Bill Dunkerley, regulatory lawyer and associate partner at law firm, Pannone Corporate, commented: “It’s very clear that the coronavirus pandemic had a profound effect on the CQC’s ability to carry out inspections within the care sector, despite a number of inspections taking place by means of its Emergency Support Framework.

“However, what is clear from the figures is that inspections have been progressively declining over a number of years, from their peak in 2016. The reason for this decline is unclear, given that inspections are the primary way the CQC monitors compliance. Anecdotally, there may have been an initial backlog from when the new legislation came into force, with the CQC reviewing every application for re-registration.

“As the Commission continues to capture information and rate providers in accordance with the new standards, there is less need for unannounced inspections, with Inspectors proceeding instead by way of ongoing monitoring and announced follow-up visits in response to specific concerns received. This reflects the CQC’s revised – and evolving – regulatory model, which emphasises targeted inspections in response to specific concerns received. Moving forward, this risk-based approach is likely to continue as part of the Commission’s move towards a ‘single inspection framework’ and programme of rolling multi-point assessments.”

The research also shows that between 11 November 2021 and 15 March 2022, when vaccination was a condition of deployment, the CQC received 13,339 concern, safeguarding and whistle-blowing enquiries. By contrast, the total number of concern enquiries received by the CQC in 2019 as a whole was just over 43,000.

Dunkerley said: “During a short period of time, the number of concern enquiries remained at a high level. However, the annual figures are broadly consistent over a number of years which indicates perhaps that the presence of COVID-19 had little impact on the number of complaints generated.

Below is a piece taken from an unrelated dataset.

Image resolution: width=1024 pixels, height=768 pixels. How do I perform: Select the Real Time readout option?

“What is evident from the CQC figures is that in terms of enforcement, notices remain by far the single most commonly used regulatory action by the Commission, accounting for more than half of its enforcement activity.”

The FOI request shows that more than 69,000 requirement notices have been issued since 2015 (3,099 in 2022 to date), with over 7,000 warning notices during the same period (152 during 2022 to date).

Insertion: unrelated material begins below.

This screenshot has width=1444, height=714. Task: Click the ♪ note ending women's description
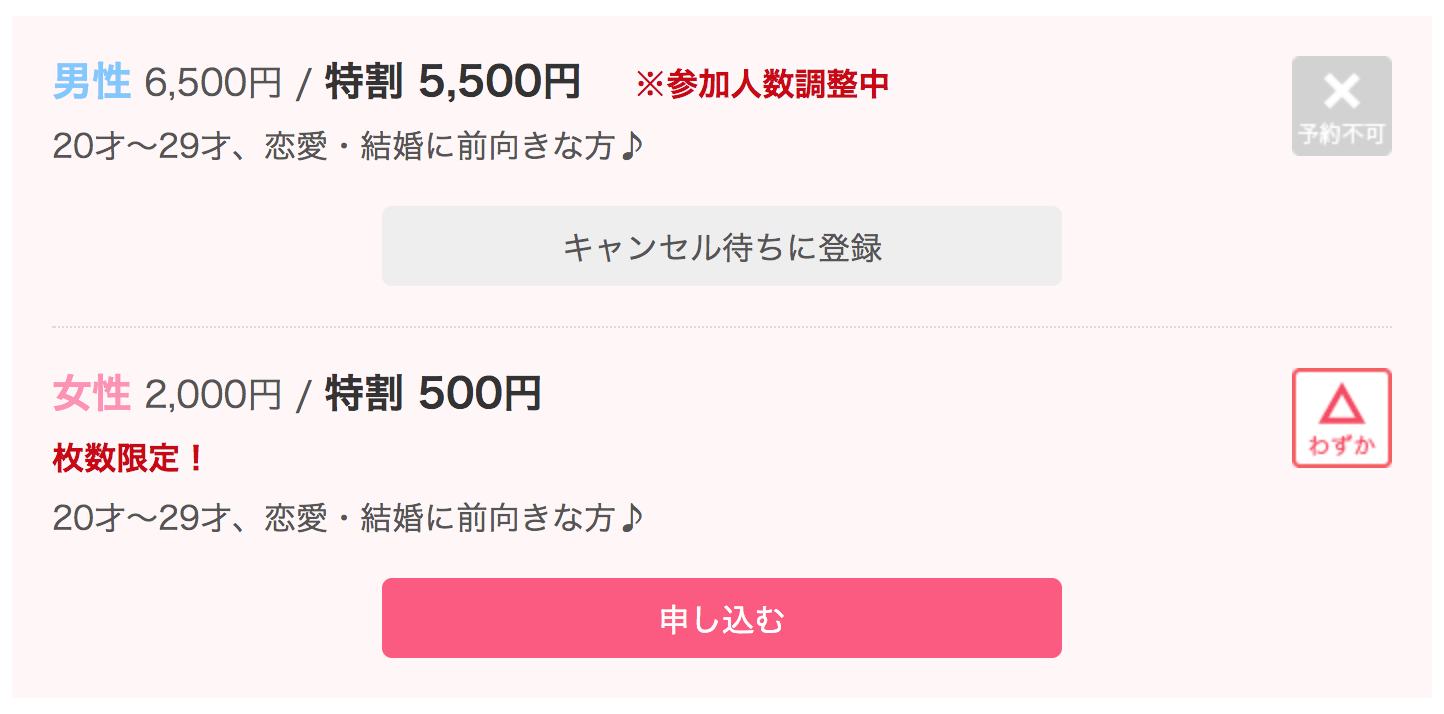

Dunkerley added: “The changing landscape and evolving position of the CQC cannot detract from the fact that the Commission is still eager to impose conditions, cancel registrations and vary conditions of care providers. With the number of legal reviews standing at 132, it’s imperative that service providers review their procedures, systems and address risk areas in anticipation of inspection or intervention. The most effective management, however, is to avoid the initial set of circumstances that bring about regulatory intervention or investigation.”